◆ ВАША ЗАДАЧА
Назовите оценки, которые, согласно исходному отрывку, Иван Григорьевич ставил с особым удовольствием.

Раз навсегда, по милости Степаненки, оттолкнувшись от математики, я уже не мог почувствовать к ней ни малейшего влечения, а отдаваясь живому интересу к литературе и истории, я не мог уже принудить себя к регулярным занятиям математикой по школьной обязанности.
Тщетны были усилия Ивана Григорьевича в этом направлении. Иногда я начинал как будто радовать его своими успехами. Он торжествовал, горячо меня уверяя:
– Ведь вот можете же вы заниматься математикой как следует! – и с особым удовольствием ставил он мне четверки (была, помнится, даже одна или две пятерки).
Но радость Ивана Григорьевича была непродолжительна. С искренним сокрушением внутри и с предупреждающею нарочитою суровостью во взоре и голосе, он вынужден был ставить мне двойки.

◆ ПРЕДСТАВЛЕННЫЙ МАТЕРИАЛ
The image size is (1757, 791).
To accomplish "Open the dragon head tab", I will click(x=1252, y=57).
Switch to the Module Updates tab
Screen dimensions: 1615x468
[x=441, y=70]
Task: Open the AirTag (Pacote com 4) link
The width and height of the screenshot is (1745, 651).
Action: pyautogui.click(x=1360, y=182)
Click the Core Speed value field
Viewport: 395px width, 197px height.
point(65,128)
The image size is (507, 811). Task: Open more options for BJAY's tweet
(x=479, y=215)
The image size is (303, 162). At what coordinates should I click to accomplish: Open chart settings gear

◆ ПОЛЕ ОТВЕТА
Четверки.